New York City Subway station in Brooklyn

The Hoyt Street station (signed as Hoyt Street–Bridge Street and Hoyt Street–Fulton Mall) is a local station on the IRT Eastern Parkway Line of the New York City Subway in Downtown Brooklyn. Located under the intersection of Fulton Street, Hoyt Street, and Bridge Street, the station is served by the 2 train at all times and the 3 train at all times except late nights.

== History ==

=== Construction ===
Planning for a subway line in New York City dates to 1864. However, development of what would become the city's first subway line did not start until 1894, when the New York State Legislature passed the Rapid Transit Act. The subway plans were drawn up by a team of engineers led by William Barclay Parsons, the Rapid Transit Commission's chief engineer. The Rapid Transit Construction Company, organized by John B. McDonald and funded by August Belmont Jr., signed the initial Contract 1 with the Rapid Transit Commission in February 1900, in which it would construct the subway and maintain a 50-year operating lease from the opening of the line. In 1901, the firm of Heins & LaFarge was hired to design the underground stations. Belmont incorporated the Interborough Rapid Transit Company (IRT) in April 1902 to operate the subway.

Several days after Contract 1 was signed, the Board of Rapid Transit Railroad Commissioners instructed Parsons to evaluate the feasibility of extending the subway south to South Ferry, and then to Brooklyn. On January 24, 1901, the Board adopted a route that would extend the subway from City Hall to the Long Island Rail Road (LIRR)'s Flatbush Avenue terminal station (now known as Atlantic Terminal) in Brooklyn, via the Joralemon Street Tunnel under the East River.

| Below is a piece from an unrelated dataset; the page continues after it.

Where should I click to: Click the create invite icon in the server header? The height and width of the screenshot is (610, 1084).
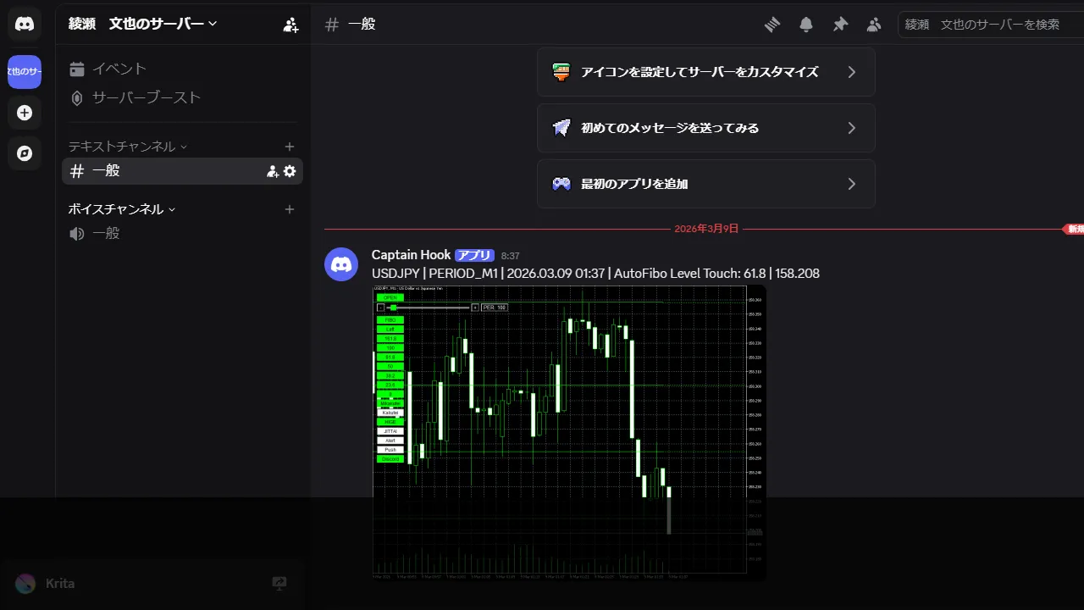coord(290,25)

Contract 2, which gave the IRT a 35-year lease, was executed between the commission and the Rapid Transit Construction Company on September 11, 1902. Work under Fulton Street and Flatbush Avenue in Brooklyn commenced in April 1904. The IRT line in Brooklyn had been proposed with two tracks, as engineers originally did not think it was feasible to build four tracks under Fulton Street. Belmont submitted a revised proposal to the Rapid Transit Commission in April 1905 to widen the line to four tracks. Because of the narrowness of Fulton Street, as well as the fact that there would be an express station at the intersection of Flatbush Avenue and Fulton Street, the plan called for constructing the Hoyt Street station as a local station.

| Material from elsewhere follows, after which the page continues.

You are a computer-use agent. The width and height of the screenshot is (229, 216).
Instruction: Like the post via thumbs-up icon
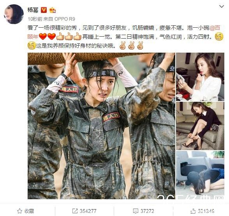(193, 211)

=== Opening and early history ===
The first station on the line in Brooklyn, Borough Hall, opened on January 9, 1908. An extension to Atlantic Avenue, including a station at Hoyt Street, opened on May 1, 1908, completing the Contract 2 IRT line. Initially, the station was served by express trains along both the West Side (now the Broadway–Seventh Avenue Line to Van Cortlandt Park–242nd Street) and East Side (now the Lenox Avenue Line). The express trains, running to Atlantic Avenue, had their northern terminus at 242nd Street or West Farms (180th Street). Lenox local trains to 145th Street served the station during late nights.

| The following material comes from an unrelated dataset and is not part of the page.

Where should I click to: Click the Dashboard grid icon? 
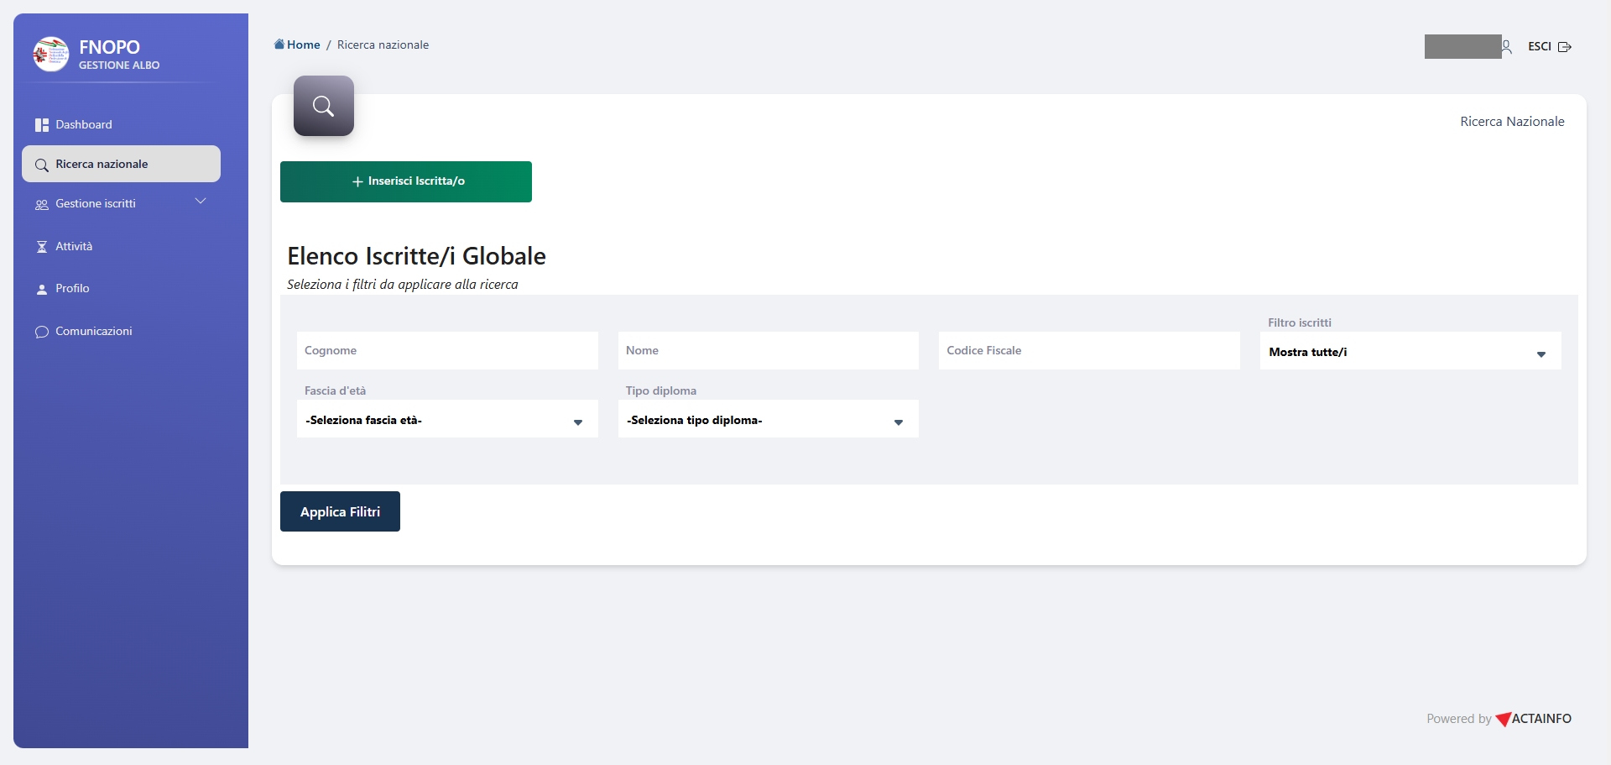41,125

After the original IRT opened, the city began planning new lines. In 1913, as part of the Dual Contracts, the New York City Public Service Commission planned to split the original IRT system into three segments: two north-south lines, carrying through trains over the Lexington Avenue and Broadway–Seventh Avenue Lines, and an east–west shuttle under 42nd Street. This would form a roughly H-shaped system. The Broadway–Seventh Avenue Line would split into two branches south of Chambers Street, one of which would turn eastward through Lower Manhattan, run under the East River via a new Clark Street Tunnel, and connect with the existing Contract 2 IRT Brooklyn Line at Borough Hall. Service increased after the opening of the Clark Street Tunnel on April 16, 1919. Trains using the Clark Street Tunnel began serving the Hoyt Street station at all times, while trains using the Joralemon Street Tunnel only served the station during off-peak hours.

=== Later years ===
An entrance from the A. I. Namm & Son Building, at the southeast corner of Fulton and Hoyt Streets, to the Hoyt Street station opened in November 1914, two months after Namm's and IRT officials signed an agreement for the subway entrance. Martin's Department Store, occupying the Offerman Building on the northern side of Fulton Street, built a 44 ft staircase leading to the station in 1923, on the site of its former store. The entrance had two large display windows at platform level, two windows at the top of the stairs, a bank of turnstiles, and a change booth for the store's customers. The House of Worth, a neighboring store at Fulton and Bridge Streets, opened an entrance from the basement of its store to the subway in 1925.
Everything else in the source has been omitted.